Looker Review Summary
Looker is definitely different from most of the contemporary BI platforms now crowding the market. The emphasis is much more on the transformation of raw data into a form that makes sense to the business. Many BI platforms come with a metadata layer, but Looker goes well beyond most other products. It also connects directly to data sources, with no intermediary data warehouse, although in some respects this is just semantics, since it needs the services of a query based database (HP Vertica for example). So the real differentiator is that it does not come with its own data warehouse, but uses the services of external databases.
Of course Looker does all the usual things – charts, dashboards, reports, collaboration and so on. However it calls upon a central repository of data and metric definitions like few other products do. This is both a strength and a weakness. It does ensure that the whole enterprise sees one version of the truth. However those users who might want to ‘do their own thing’ will feel inhibited to some extent.
At the heart of Looker is its modeling language, LookML. It is no exaggeration to say that LookML can often perform a task in just a few lines of code that might require hundreds of lines of SQL. This language facilities a ‘just-in-time’ approach to data processing, where transformations and calculations are calculated when needed (officially called a late-binding model). This obviates the need to perform many ETL type operations and formatting of data.
Looker is best suited to organizations with the necessary discipline to create an enterprise wide BI facility with centrally defined functionality. The modeling language facilitates complex data transformation and the calculation of complex metrics. It may be overkill for some businesses, but it does open new possibilities for greater data analysis sophistication.

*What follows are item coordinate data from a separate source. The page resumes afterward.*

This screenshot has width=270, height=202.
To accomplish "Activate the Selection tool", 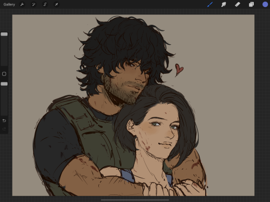I will (45, 4).
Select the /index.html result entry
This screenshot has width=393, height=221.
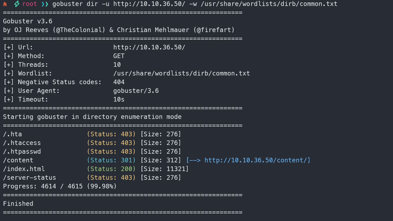tap(24, 169)
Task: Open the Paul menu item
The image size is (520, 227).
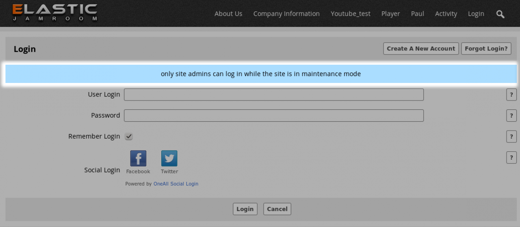Action: 417,14
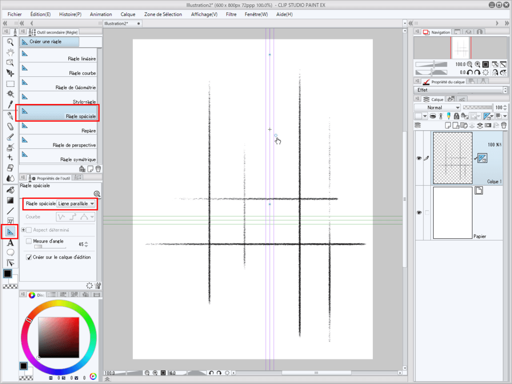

Despite the claims that data can be accessed in its raw state, some caution should be exercised. BI platforms hardly ever go directly to data held in transaction databases, and so it is always necessary to perform some type of extract and load – and Looker is no different. However its support for many SQL based data warehouse (Spark, Vertica, Teradata, Pivotal, PostgreSQL, MySQL etc), combined with its late binding model, means that data doesn’t have to be shaped for one set of requirements, with the danger that other needs are poorly catered for.
Dashboards, tables and charts are the main visual currency of Looker, and because it connects directly to the full data sets there is no real limitation on how far a user can drill down into data. Because various metrics, calculations, and queries can be centrally defined, the user will typically be selecting items of interest from menus.

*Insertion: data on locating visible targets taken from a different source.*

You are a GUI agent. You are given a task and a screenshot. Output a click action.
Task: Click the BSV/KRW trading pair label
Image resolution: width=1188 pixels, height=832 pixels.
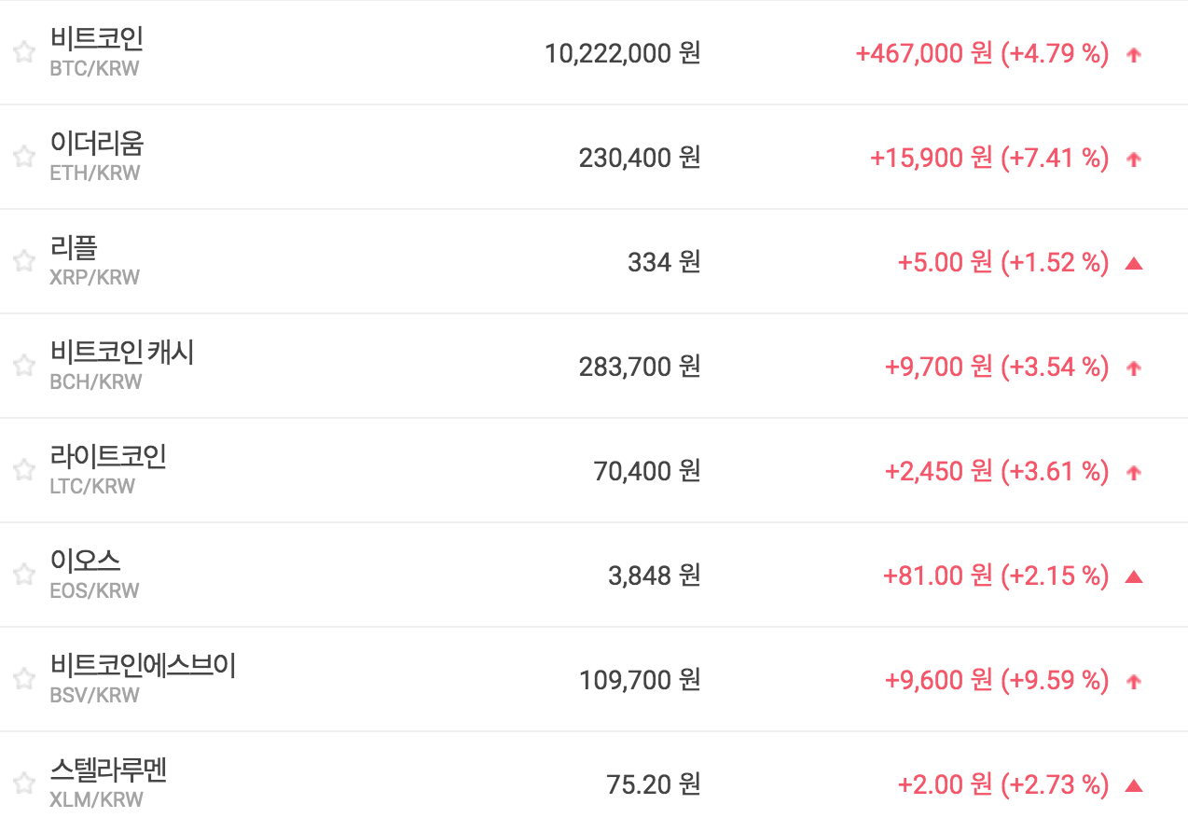(95, 695)
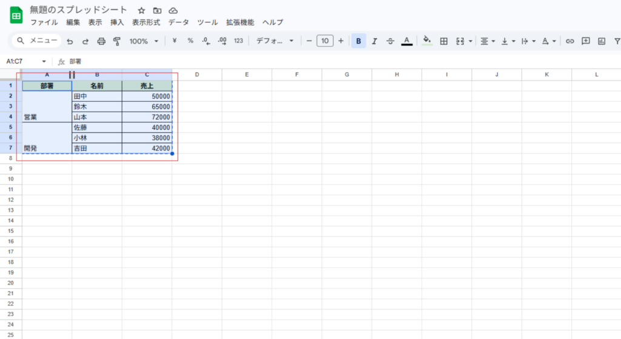The height and width of the screenshot is (339, 621).
Task: Click the undo arrow in toolbar
Action: 70,41
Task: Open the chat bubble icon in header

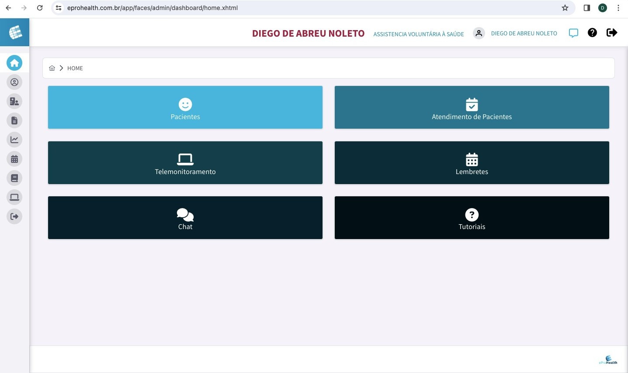Action: pyautogui.click(x=573, y=33)
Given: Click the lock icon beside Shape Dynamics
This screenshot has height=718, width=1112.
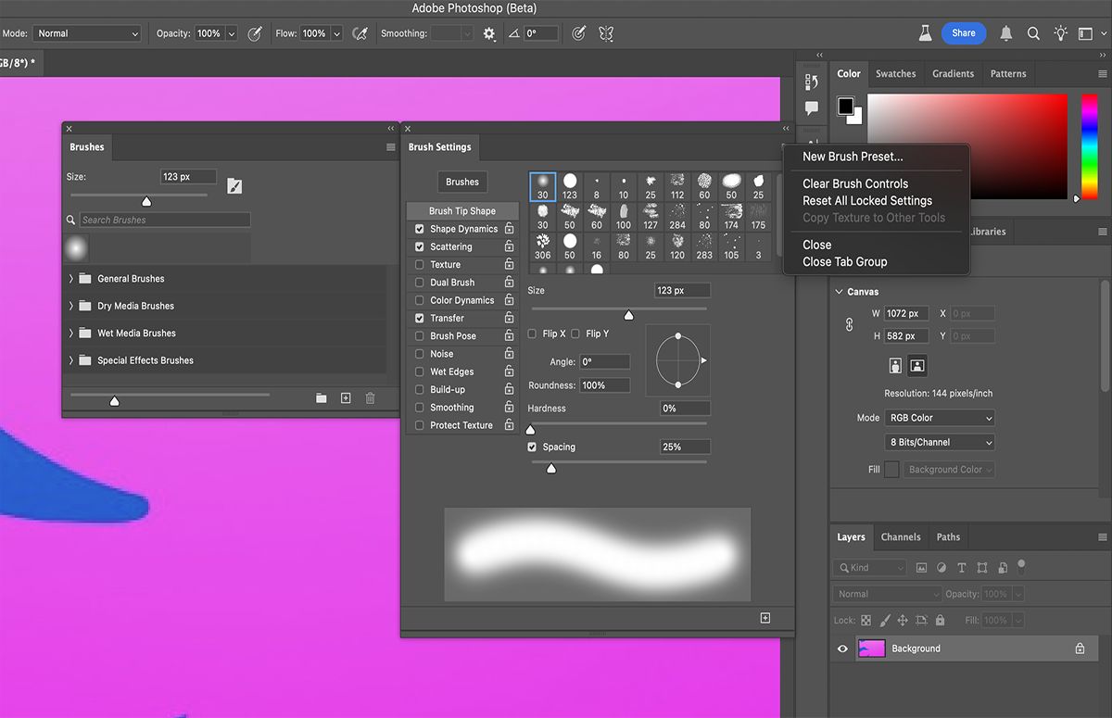Looking at the screenshot, I should [508, 229].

The web based interface means charts and dashboards can be viewed from any device with a web browser. A great deal of intelligence is built into the user interface, with automatic resizing and scaling. Looker supports third-party authentication via LDAP and Google Apps, and multi-factor authentication in the method of the user’s choice.

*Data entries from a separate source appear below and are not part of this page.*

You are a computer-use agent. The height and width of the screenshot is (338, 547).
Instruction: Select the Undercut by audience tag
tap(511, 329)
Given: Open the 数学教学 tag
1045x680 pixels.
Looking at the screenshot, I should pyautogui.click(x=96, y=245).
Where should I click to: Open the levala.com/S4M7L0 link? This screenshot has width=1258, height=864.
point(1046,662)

At a time when most BI vendors are shying away from anything that looks like a programming language, Looker has placed its LookML modeling language at the heart of the product. This is not just a mechanism for creating queries and calculations, but allows data to be processed as it might using an ETL tool, supports complex data manipulation and processing logic. The net result of this is that data remains in its raw form in the relevant databases, and is transformed on the fly as it it needed.
Applications can expose Looker’s visuals using the RESTful API. The ‘Powered by Looker’ facility allows users to embed Looker analytics in any website, portal or app, or to OEM the entire Looker platform.
Looker also provides integration with Google Docs and Sheets, a robust API for developers, an additional package for R developers, and a Ruby SDK to help users build custom apps.
A number of BI platforms come with good metadata management (Birst for example), but Looker has bucked the current trend where BI platforms come with their own data warehouse (usually a columnar database) and avoid any form of programming language like the plague. In this sense it really doesn’t have many competitors, and is specifically for businesses that need to embrace rich and complex metrics.